On this, the Bible is astonishingly clear-sighted. It tells of how the first recorded act of religious worship led directly to fratricide. The first two human children bring an offering to God. Their names, engraved forever in the annals of tragedy, were Cain and Abel.

The highest motives can lead to the lowest deeds. There is nothing optimistic or naïve about the biblical view of what we are.

What, then, is the Bible’s answer? Here too it is blunt and unequivocal. First, human life is sacred. That is the thrust of God’s covenant with Noah after the Flood: “He who sheds the blood of man, by man shall his blood be shed.” Murder of the innocent is the ultimate crime. That is the meaning of the statement, in the Bible’s opening chapter, that God made humanity “in His image, after His likeness”.

Never before or since has homo sapiens been invested with greater dignity. Life is sacrosanct. Murder, therefore, is a form of blasphemy. It neither has nor can have religious justification.

Second comes the command, endlessly reiterated, to “remember”. As a species, we make mistakes. That comes with the unique genetic endowments that set us apart from other forms of life. We make plans. We experiment. We take risks and sometimes they go badly wrong. One thing alone redeems the human situation. Remembering the past, we learn from it. As pain is to the body so memory is to the mind. It steers us, as if by reflex, from the things that harm.

Third is the Bible’s central passion: education. “You shall teach these things repeatedly to your children,” says Moses. “All your children shall be taught of the Lord,” said Isaiah, “and great will be your children’s peace.” If children can be taught to hate, they can be taught to love. They can be trained to respect other people’s interests as well as their own. “What is hateful to you, do not do to others,” taught Hillel. Or, as the Book of Leviticus insists: “When a stranger lives among you, do not oppress him . . . love him as yourself, for you were once strangers in Egypt.”Many questions have been asked in the wake of 9/11, not least about the war in Iraq. Were there weapons? Was there an intelligence failure? Was there disinformation? The air has been thick with charges and counter-charges, accusations and denials. Yet the big questions have not been asked, or if they have, they have failed to capture public attention.

What are we teaching our children? How do we confront hate? How can we ensure that those who come after us will understand that violence is the worst form of conflict resolution?
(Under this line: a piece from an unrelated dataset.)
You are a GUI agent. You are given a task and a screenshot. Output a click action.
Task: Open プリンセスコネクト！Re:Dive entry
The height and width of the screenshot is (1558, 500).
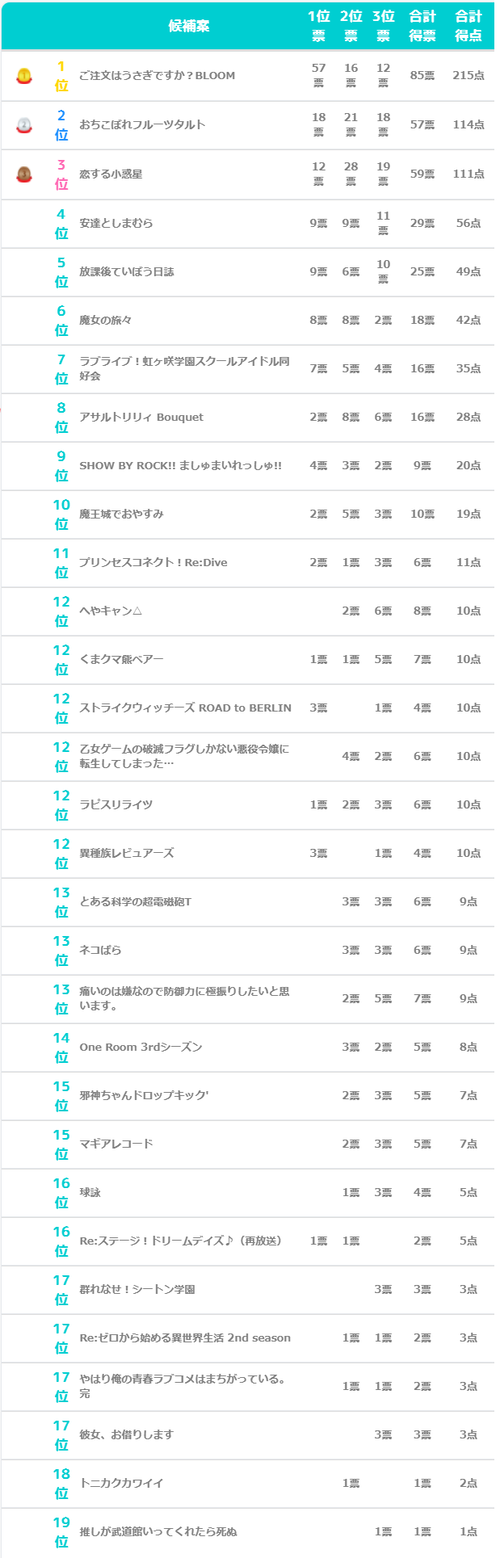[153, 562]
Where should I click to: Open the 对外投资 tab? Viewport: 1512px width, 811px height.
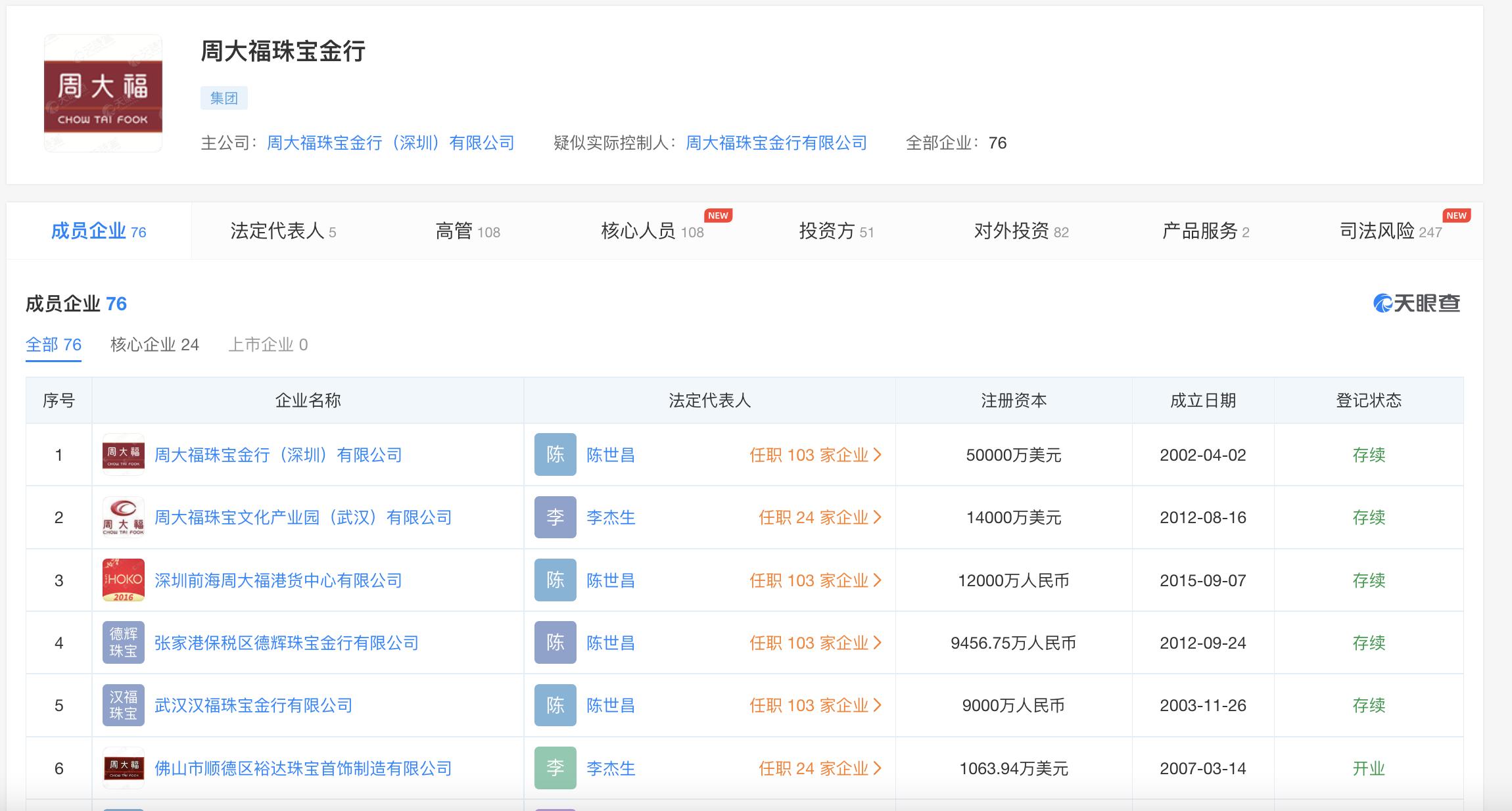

What if, as well as the United Nations Declaration of Human Rights, there was an internationally agreed set of standards for teaching human responsibilities?

What if a mere 1 per cent of the massive sums spent each year on weapons of war were set aside to teach the world’s children the imperative of peace? What if religious leaders of the great faiths were to confront the sources of hate in their own traditions?

These questions are burningly urgent. Civilisations fail when they address the symptoms but not the cause. The cause is fear mutated to hate, then translated into deed. Asking the real questions will take great courage, but right now, nothing less will do.